__Texto de leitura__:
####################

Rurouni Kenshin é um animé, relativamente antigo (1996), mais conhecido para estes lados como Samurai X. Foi transmitido na TVI (ou se calhar ainda era a 4 na altura). Na altura da transmissão eu devia ter uns 11 anos, talvez, e lembrava-me vagamente dessa personagem que era um samurai chamado Kenshin e que tinha uma cicatriz em forma de cruz na face. Até há pouco tempo era apenas uma memória vaga, mas que sempre relembrei com algum carinho porque realmente gostava dessa personagem. Contudo, recentemente, a minha querida Efémera, falou-me de um animé sobre um samurai que, pela descrição, me chamava alguma atenção, toda ela confirmada pelo nome. Rurouni Kenshin. Foi assim com alegria que vimos os dois este animé de 95 episódios que passam a voar. E assim também relembrei o porquê do meu carinho pela personagem.

Este animé conta a história de um samurai que viveu durante o Bakumatsu (período correspondente à queda do Shogunato e passagem ao Império Meiji no Séc. XIX). Bakumatsu foi um período de lei marcial em que era cada um por si, basicamente. Kenshin era um hitokiri (traduzido no português como esquartejador, mas na verdade seria mais um assassino profissional) temido pela sua habilidade de espadachim e conhecido como Hitokiri Battousai (Battousai vem de Battoujutsu, que é o ataque  ao desembainhar a espada, no qual Kenshin é especialista). O animé passa-se 10 anos depois do Bakumatsu, no período Meiji de paz e Kenshim é um rurouni (wanderer em inglês que nas nossas traduções era vagabundo). É contudo um rurouni que tem um compromisso de não matar, após o período sangrento que havia atravessado, e que se comprometeu a defender as pessoas com que se cruzasse usando a sua espada com gume invertido (sakabato).

####################

__Objetivo__:
No texto sobre Rurouni Kenshin, reescreva o trecho que vai de "Rurouni Kenshin é" até "carinho pela personagem.", substituindo "personagem" por "figura". A listagem que se segue é dispensável.

__Dados disponíveis__:
####################

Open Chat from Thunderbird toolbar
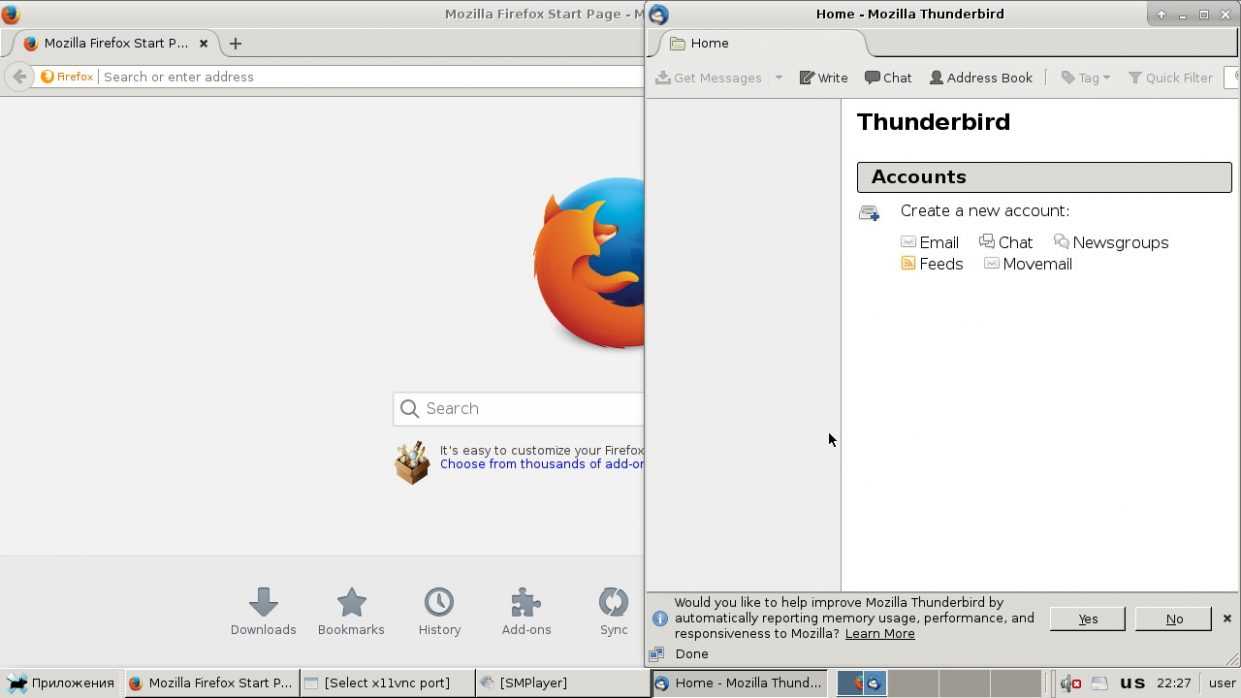The height and width of the screenshot is (698, 1241). (x=888, y=78)
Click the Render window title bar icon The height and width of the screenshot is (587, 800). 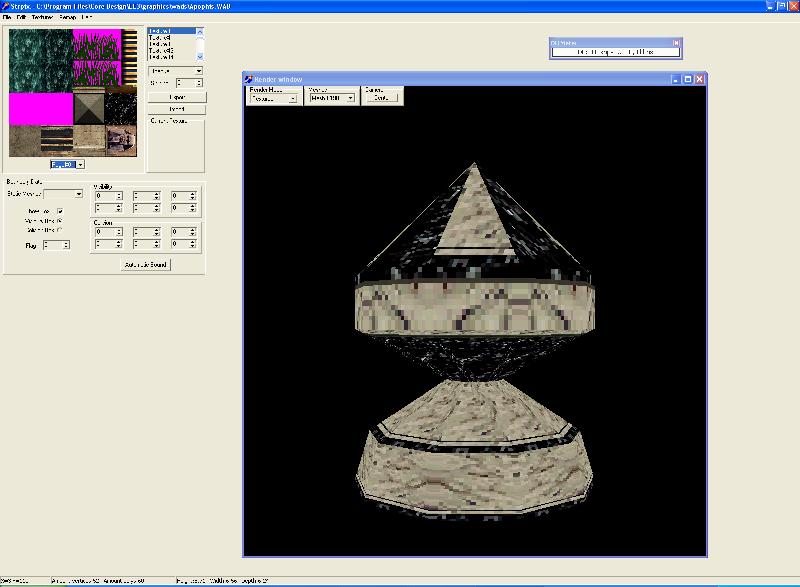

####################

__Tarefa concluída__:
Rurouni Kenshin é um animé, relativamente antigo (1996), mais conhecido para estes lados como Samurai X. Foi transmitido na TVI (ou se calhar ainda era a 4 na altura). Na altura da transmissão eu devia ter uns 11 anos, talvez, e lembrava-me vagamente dessa figura que era um samurai chamado Kenshin e que tinha uma cicatriz em forma de cruz na face. Até há pouco tempo era apenas uma memória vaga, mas que sempre relembrei com algum carinho porque realmente gostava dessa figura. Contudo, recentemente, a minha querida Efémera, falou-me de um animé sobre um samurai que, pela descrição, me chamava alguma atenção, toda ela confirmada pelo nome. Rurouni Kenshin. Foi assim com alegria que vimos os dois este animé de 95 episódios que passam a voar. E assim também relembrei o porquê do meu carinho pela figura.